Friday, March 27, 2009

Perfect Place

It hit me over a dozen cold, clean oysters in the Quarter today, that I was well into a perfect 24 hours in New Orleans.

Yesterday afternoon and early evening offered a ride down Highway 90 and over on 308 to Thibodaux, for a visit with the old men and dinner at Spahr's. The seafood gumbo and fried oysters on a bun were, as always, wonderful.

Highway 308 is beautiful in the daylight, with Bayou Lafourche on one side and old houses backed by cane fields on the other. But it's a twisty stretch and known to be treacherous. On the way back, the rain had made it wet and we had to turn around and cross the bayou when we came up on a wreck that looked like it would take a long time to clear from the two-lane blacktop.

That was precursor to the storms that have continued through the night and into today. I sat up until 1:30, waiting for a tornado warning to pass. It was extended instead, and I slept uneasily all night. But for two hours I watched a screen filled with little curving arrows indicating "circulation" -- tornados! -- and clusters of white lightning bolts, all against blobs of red and green that mark the degree of storm and level of rain, stretched across a map encompassing Southeast Louisiana and the Gulf Coast. I give big props to Margaret Orr, the only weather caster in the City to track this big storm through the night.

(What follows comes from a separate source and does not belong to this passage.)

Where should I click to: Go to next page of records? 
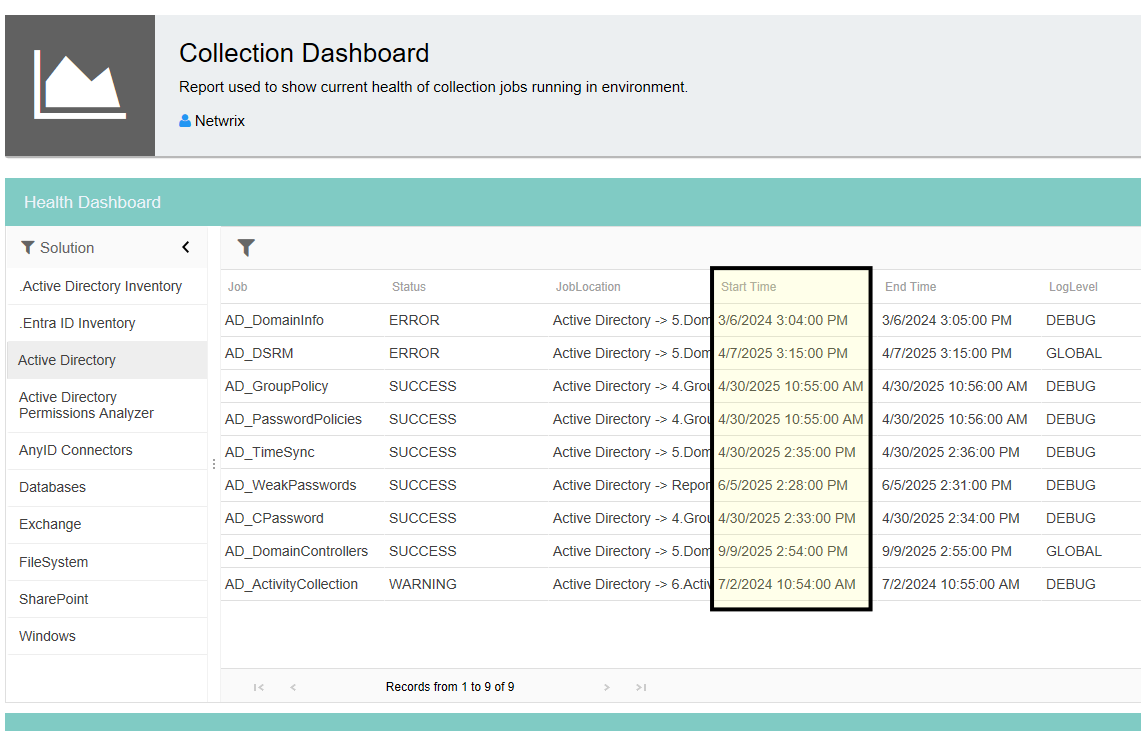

Here in our house we call her Mary Margaret Orr, remembering her many years back, losing her composure a bit and urging us all to run for our lives as Georges approached. By the time of Ike, she'd gained gravitas and poise, and now she's our elder weather stateswoman, as worthy a successor to Nash Roberts as we have. But when the hurricane is closing in, it appears that she accessorizes with progressively larger crucifix-wear, and hence, she becomes Mary Margaret.

It continued raining today, but with less drama, and we headed to the Quarter for the first of several events we'll enjoy at the Tennessee Williams Literary Festival. We parked in our favorite lot, on Toulouse between Chartres and Decatur, and reminded ourselves to stop and take in the things we love, as we scrutinized and photographed the old walls backing onto the lot. Then, a quick lunch before masterclass with John Berendt, whose work "Midnight in the Garden of Good and Evil" we'd both loved.

His teaching was on place, and it was appropriate. He quoted Wendell Barry, saying "If you don't know where you are, you don't know who you are." I know that of all the places I've lived, I am what New Orleans has made me.

Sitting in the cafe, with its full-length doors open to the Quarter sidewalks and the rain punctuating the conversations drifting around the room, I tucked into a stellar platter of oysters. They came on a bed of ice, just as cold as they could be. The schucker had cleaned them well, and the purple and white shells sparkled against the shine of the ice.




I can't imagine living anywhere else.